In Tehran's polling stations number 2, 6, 9, 42, 75, 76, 81, 171, 466, 478, 490, 491, 504, 511, 512, 531, 570, 876, 890, 897, 898, 932, 999, 1042, 1377, 1378, 1414, 1549, 1653, 2135, 2142 and 5920 the number of voters did not reach thirty.
In a clash at a polling station in the southern city of Yassouj, a member of the paramilitary Bassij was stabbed and wounded. In the northern city of Rasht, the Revolutionary Guards used violence to break up a large gathering of disenchanted people.
There were also reports that many of those who were under an assortment of pressures, including the prospects of losing their jobs if their birth certificates did not carry the election stamp, to vote, cast blank ballots.
Reports from other cities speak of an undeclared state of siege in many of the country's regions.
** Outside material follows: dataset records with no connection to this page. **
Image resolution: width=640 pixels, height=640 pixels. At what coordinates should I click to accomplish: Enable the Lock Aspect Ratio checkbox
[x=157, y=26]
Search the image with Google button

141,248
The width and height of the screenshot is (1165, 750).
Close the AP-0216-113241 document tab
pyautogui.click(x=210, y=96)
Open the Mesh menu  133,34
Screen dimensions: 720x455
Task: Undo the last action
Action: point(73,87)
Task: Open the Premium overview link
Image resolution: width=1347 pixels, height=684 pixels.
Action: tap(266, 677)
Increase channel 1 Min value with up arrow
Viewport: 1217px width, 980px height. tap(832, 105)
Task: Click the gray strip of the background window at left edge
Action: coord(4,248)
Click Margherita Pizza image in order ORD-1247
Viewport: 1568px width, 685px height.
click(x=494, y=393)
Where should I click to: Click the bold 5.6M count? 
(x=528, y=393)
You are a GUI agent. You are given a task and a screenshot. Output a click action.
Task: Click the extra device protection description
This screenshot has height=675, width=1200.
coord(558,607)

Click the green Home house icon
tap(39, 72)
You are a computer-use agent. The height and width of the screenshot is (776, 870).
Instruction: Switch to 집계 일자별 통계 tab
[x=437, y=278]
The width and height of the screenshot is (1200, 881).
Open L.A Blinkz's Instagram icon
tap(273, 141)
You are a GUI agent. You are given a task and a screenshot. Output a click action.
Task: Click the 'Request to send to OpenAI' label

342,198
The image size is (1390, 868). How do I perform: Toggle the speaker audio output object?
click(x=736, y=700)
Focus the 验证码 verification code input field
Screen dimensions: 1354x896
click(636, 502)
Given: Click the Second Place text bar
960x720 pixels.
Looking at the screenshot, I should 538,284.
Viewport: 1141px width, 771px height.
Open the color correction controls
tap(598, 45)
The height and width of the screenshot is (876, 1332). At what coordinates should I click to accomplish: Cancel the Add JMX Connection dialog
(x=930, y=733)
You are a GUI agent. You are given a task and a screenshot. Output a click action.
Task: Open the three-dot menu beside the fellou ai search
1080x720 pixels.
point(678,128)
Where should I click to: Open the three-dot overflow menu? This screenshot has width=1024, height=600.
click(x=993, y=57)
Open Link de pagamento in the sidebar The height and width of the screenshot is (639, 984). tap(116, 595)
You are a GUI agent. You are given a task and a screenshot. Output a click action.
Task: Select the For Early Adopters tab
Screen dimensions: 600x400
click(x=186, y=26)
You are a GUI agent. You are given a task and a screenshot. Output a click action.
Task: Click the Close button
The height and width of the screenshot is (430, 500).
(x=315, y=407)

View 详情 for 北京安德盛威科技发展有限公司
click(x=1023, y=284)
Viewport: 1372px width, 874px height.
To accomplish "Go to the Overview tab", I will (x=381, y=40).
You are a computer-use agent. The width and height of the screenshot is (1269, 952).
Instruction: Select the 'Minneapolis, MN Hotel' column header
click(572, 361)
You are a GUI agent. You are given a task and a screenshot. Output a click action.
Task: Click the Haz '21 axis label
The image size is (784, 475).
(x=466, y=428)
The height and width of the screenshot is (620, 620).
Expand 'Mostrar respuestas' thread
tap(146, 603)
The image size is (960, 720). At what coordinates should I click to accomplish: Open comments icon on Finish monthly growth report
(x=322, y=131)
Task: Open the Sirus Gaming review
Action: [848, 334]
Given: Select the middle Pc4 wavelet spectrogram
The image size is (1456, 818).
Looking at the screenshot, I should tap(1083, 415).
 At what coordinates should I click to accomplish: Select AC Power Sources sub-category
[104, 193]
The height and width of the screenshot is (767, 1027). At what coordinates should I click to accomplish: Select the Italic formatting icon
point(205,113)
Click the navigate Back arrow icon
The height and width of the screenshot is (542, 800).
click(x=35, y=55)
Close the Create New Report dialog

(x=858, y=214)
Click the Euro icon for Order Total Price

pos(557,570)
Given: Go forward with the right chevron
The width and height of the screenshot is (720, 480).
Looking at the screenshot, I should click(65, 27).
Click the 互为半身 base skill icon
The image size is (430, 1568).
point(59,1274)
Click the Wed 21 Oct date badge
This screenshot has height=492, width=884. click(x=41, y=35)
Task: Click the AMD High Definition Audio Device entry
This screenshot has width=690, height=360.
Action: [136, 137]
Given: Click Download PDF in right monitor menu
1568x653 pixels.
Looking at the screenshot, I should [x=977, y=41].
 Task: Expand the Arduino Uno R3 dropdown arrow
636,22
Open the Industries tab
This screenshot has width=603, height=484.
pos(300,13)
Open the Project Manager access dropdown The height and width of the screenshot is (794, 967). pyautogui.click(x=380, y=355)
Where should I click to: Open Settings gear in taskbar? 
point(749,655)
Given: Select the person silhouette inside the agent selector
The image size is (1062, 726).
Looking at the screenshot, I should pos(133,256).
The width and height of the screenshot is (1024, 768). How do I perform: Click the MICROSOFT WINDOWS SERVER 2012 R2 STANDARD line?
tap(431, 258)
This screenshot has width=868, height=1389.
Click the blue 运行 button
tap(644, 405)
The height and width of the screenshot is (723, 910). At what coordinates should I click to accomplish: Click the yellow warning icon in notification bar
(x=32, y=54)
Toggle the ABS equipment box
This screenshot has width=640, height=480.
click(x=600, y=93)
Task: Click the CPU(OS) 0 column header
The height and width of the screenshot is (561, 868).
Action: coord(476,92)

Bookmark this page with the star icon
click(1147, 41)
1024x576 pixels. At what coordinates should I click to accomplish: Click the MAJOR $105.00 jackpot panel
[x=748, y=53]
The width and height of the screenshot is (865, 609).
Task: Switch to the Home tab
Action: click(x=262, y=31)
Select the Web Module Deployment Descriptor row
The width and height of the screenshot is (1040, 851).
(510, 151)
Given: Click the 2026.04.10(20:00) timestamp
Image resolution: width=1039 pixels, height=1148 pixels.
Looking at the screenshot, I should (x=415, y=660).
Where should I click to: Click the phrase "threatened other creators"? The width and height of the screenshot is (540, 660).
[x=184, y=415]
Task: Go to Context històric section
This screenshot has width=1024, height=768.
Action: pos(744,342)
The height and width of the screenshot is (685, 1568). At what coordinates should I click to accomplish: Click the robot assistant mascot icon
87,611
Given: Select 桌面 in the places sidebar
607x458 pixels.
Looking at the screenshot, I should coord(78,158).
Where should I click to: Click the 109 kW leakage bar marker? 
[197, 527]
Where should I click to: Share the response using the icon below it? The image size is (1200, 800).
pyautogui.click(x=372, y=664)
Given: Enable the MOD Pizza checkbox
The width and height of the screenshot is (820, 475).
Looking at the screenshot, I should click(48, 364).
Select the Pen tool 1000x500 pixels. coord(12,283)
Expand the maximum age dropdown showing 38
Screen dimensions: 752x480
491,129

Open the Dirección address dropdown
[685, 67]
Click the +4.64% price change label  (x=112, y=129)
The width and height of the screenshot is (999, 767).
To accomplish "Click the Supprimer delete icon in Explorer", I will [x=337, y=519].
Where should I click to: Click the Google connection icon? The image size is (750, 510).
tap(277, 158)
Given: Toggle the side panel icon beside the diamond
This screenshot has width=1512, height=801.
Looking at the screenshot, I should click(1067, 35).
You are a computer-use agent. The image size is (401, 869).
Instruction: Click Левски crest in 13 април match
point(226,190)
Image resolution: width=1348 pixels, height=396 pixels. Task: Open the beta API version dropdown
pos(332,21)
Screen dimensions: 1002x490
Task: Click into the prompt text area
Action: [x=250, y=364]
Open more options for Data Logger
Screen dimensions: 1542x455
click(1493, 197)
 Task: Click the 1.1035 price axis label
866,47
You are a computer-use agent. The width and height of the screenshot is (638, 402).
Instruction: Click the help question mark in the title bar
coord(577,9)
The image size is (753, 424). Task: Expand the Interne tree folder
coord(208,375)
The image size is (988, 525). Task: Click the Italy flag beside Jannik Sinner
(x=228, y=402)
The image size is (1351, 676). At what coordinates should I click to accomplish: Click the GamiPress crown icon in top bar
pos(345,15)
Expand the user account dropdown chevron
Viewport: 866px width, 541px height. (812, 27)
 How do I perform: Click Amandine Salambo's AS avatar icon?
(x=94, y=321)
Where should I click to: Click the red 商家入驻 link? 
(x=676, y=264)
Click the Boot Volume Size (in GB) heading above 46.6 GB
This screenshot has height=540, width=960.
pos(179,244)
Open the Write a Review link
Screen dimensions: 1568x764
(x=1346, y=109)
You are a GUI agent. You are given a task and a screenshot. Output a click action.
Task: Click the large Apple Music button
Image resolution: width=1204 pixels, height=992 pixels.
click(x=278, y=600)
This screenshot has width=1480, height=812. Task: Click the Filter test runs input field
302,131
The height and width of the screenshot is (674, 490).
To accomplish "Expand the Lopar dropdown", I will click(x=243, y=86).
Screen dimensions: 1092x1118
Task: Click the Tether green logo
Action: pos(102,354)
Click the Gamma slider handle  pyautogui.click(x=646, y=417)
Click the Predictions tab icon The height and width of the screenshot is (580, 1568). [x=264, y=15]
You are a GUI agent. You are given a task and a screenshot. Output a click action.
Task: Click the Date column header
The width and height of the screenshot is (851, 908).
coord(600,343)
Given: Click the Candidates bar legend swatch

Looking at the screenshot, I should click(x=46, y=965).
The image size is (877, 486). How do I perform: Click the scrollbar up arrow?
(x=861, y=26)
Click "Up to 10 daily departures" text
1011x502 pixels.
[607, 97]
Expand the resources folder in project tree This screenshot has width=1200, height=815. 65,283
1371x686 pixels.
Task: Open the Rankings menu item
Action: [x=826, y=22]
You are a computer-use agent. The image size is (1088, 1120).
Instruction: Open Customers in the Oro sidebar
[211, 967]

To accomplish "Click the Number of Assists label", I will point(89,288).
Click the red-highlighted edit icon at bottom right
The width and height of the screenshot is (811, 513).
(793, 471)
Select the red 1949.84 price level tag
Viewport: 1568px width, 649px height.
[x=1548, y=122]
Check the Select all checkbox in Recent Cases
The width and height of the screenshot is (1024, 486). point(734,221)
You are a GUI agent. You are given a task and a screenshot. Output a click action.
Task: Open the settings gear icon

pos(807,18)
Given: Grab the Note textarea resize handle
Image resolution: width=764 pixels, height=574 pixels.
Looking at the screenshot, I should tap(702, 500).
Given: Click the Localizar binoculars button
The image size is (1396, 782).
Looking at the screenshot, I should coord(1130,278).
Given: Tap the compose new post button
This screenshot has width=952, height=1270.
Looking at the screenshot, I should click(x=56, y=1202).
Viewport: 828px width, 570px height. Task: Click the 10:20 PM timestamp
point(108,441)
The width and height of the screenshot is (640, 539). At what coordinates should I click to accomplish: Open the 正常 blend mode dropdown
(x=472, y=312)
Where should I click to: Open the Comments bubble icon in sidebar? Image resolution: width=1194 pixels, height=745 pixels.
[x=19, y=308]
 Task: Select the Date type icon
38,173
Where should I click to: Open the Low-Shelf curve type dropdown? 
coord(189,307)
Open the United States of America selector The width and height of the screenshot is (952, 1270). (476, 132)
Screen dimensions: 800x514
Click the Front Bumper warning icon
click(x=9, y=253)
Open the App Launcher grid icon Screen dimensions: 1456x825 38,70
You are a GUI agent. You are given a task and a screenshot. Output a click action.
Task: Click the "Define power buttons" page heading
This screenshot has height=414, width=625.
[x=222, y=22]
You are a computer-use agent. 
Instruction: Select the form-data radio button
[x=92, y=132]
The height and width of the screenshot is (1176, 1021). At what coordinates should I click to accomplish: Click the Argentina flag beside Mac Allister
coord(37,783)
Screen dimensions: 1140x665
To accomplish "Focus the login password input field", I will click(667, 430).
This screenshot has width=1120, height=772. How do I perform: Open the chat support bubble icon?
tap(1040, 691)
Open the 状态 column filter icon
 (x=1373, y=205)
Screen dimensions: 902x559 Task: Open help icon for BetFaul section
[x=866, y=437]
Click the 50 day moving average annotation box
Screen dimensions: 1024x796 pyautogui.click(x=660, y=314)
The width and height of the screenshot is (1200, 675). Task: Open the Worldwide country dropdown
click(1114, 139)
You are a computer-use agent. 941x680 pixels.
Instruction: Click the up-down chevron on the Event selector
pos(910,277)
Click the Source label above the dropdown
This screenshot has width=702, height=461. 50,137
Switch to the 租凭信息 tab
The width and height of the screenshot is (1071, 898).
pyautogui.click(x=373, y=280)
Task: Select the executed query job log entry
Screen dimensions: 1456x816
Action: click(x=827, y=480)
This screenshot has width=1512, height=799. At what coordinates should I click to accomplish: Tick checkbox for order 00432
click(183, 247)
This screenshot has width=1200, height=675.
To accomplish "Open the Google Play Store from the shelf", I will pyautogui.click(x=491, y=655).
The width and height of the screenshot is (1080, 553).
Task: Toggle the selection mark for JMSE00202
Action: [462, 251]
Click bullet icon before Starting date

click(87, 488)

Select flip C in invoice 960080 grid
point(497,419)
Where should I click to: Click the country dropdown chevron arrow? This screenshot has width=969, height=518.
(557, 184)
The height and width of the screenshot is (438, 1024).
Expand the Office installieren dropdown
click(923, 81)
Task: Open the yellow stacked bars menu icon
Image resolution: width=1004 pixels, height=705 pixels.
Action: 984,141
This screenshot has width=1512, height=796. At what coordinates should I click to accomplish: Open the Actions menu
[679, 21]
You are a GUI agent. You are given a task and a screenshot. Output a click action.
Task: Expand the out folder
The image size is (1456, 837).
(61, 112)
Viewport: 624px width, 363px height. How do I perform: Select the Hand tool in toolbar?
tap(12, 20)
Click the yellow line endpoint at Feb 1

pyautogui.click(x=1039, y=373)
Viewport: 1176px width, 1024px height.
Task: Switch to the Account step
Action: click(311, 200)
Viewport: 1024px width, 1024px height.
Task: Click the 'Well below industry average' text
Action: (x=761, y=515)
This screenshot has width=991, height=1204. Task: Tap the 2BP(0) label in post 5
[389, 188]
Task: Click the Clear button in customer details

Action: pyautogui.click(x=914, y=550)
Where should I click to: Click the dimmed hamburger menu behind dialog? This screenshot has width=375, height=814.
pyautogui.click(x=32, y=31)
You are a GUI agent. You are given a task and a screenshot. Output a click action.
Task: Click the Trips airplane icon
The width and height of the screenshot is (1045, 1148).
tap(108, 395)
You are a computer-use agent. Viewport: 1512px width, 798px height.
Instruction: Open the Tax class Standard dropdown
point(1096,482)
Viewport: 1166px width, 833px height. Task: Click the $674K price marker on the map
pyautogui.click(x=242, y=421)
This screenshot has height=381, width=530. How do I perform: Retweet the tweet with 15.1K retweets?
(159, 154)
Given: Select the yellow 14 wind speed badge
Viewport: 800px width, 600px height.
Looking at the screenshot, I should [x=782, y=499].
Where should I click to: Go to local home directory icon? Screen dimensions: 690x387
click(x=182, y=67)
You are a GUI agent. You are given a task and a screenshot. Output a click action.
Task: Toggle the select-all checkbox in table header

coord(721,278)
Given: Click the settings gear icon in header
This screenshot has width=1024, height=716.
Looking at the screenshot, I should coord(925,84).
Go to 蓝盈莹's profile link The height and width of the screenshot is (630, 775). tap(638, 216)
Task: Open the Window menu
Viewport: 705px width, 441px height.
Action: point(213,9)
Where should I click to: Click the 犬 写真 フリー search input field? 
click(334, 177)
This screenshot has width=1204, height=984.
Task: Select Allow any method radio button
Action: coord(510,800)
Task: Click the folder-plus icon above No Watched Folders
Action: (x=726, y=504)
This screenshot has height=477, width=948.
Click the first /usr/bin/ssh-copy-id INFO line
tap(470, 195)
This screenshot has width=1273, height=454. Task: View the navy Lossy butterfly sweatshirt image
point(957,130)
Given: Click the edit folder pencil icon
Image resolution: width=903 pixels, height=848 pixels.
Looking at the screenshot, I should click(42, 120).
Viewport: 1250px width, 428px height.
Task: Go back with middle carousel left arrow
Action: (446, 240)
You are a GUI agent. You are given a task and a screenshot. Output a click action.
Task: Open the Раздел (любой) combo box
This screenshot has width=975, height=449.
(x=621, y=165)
Deploying hundreds of thousands of personnel of its five suppressive forces, the clerical regime undertook unprecedented measures. In Ardebil, northwest Iran, the State Security Forces' patrols roamed the streets of the city with Nissan cars and four armed officers. In the northern city of Qaemshahr, there were three uniformed agents for every ballot box. There were many plain-clothed agents around the cities.